◆ WRITTEN PROBLEM ◆
Present the material from its first line through the line containing "will [183, 177]." as a Markdown table with the columns Row and Text, numbering each line and omitting blank lines.

◆ INPUT ◆
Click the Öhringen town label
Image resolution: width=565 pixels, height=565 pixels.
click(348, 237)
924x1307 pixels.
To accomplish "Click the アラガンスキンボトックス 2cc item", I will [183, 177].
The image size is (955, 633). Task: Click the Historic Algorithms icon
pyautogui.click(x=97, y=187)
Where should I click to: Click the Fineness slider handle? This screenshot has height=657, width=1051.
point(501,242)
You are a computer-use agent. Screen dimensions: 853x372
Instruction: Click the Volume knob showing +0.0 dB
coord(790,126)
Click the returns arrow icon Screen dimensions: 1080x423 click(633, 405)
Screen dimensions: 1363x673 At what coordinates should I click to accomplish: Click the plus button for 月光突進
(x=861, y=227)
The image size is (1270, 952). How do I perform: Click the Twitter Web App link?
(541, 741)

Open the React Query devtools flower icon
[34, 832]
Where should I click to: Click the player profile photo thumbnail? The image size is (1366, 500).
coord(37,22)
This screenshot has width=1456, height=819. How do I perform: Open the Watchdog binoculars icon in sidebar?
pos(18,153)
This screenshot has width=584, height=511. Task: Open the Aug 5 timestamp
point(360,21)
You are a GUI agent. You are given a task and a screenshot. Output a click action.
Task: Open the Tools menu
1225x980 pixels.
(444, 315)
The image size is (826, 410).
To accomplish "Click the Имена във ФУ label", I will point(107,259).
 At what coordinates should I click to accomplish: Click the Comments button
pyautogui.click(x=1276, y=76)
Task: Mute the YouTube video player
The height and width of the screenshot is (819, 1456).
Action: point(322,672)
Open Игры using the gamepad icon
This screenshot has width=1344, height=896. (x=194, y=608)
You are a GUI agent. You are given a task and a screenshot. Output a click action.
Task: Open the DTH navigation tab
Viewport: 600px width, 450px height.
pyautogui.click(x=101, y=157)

◆ OUTPUT OF THE EXERCISE ◆
| Row | Text |
|---|---|
| 1 | Click the Öhringen town label |
| 2 | Image resolution: width=565 pixels, height=565 pixels. |
| 3 | click(348, 237) |
| 4 | 924x1307 pixels. |
| 5 | To accomplish "Click the アラガンスキンボトックス 2cc item", I will [183, 177]. |